No member of the Turkish government has suggested the ICC prosecute Hamas chief Ismail Haniyeh or any of the suspected organizers of the attack for the slaughter. The AKP government has also not suggested similar action against the leaders of Iran, the world’s foremost sponsor of terrorism, which is believed to give Hamas as much as $100 million a year in funding for jihad.

The head of the AKP and president of Turkey, Recep Tayyip Erdogan, is a longtime Hamas ally who has repeatedly defended the group as “not a terrorist organization,” but a legitimate “resistance” operation against Israeli “terrorism.”

Speaking to AKP lawmakers on Wednesday, Erdogan again repeated that Hamas is a legitimate political group.

“We never hesitate to say that Hamas (is made up of) resistance fighters striving to protect their homeland, despite the discomfort it may cause some,” Erdogan asserted, according to Turkey’s state-owned Anadolu news agency.

In contrast, Erdogan declared Israel a “terrorist state” for attacking Hamas targets in Gaza.

In early November, Erdogan announced that his government would no longer maintain communication with Netanyahu, stating that it had “written him off” and suggesting Turkey was considering the full rupture of diplomatic relations with Israel. That rupture has yet to occur, though Erdogan has engaged in consistent noxious pro-Hamas behavior since the October 7 attack.

In late October, Erdogan organized a rally that he claimed attracted 1.5 million people to Istanbul’s Atatürk Airport, where he again insisted, “Hamas is not a terrorist organization.”

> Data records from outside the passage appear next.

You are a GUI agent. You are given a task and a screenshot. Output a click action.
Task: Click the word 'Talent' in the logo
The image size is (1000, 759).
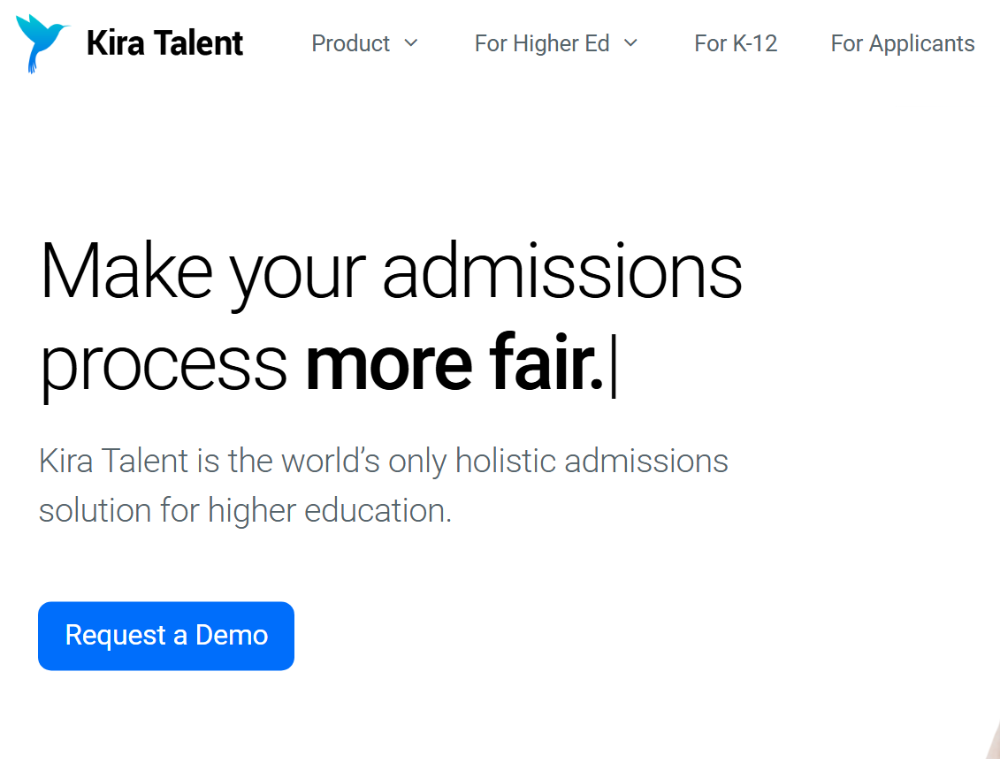pos(199,43)
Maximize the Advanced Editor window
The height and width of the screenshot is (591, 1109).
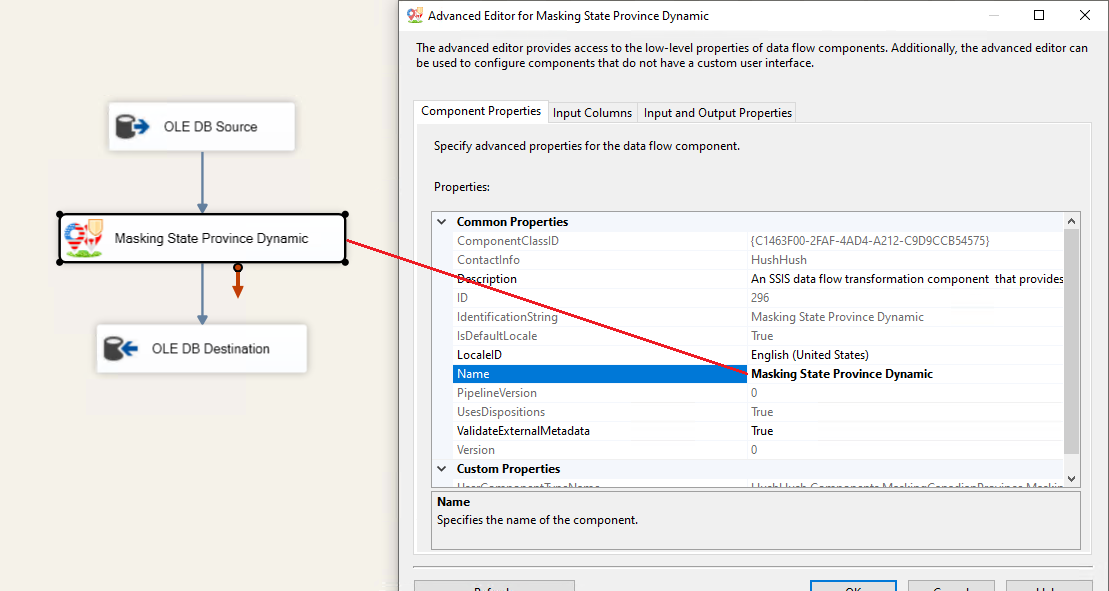pyautogui.click(x=1039, y=15)
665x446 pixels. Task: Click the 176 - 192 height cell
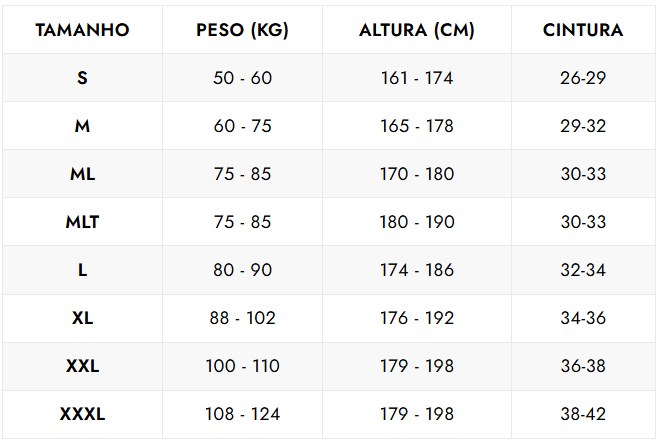[417, 318]
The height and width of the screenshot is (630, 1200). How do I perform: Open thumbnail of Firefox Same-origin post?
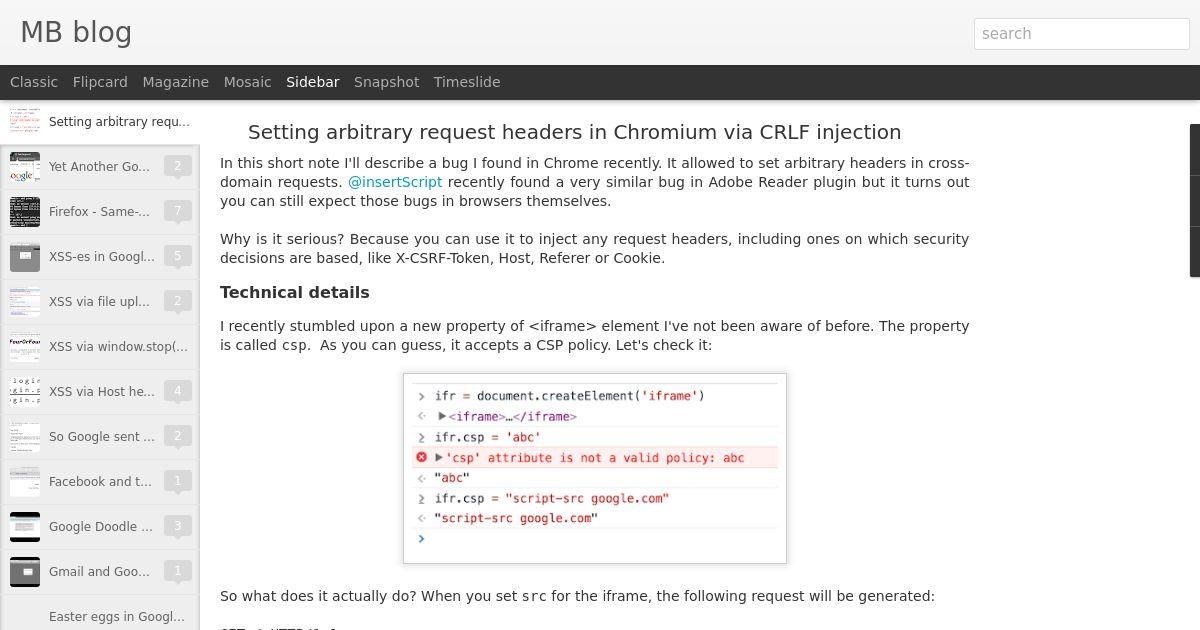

“Certainly, in such a climate of fire and blood, there have been regrettable events,” Turkey’s state Anadolu news agency quoted Erdogan as saying at the time, an apparent reference to October 7. “However, none of these can serve as an excuse for campaigns aimed at discrediting the resistance carried out by the Palestinian people under various names.”

Erdogan again referred to Netanyahu as a “terrorist” on that occasion.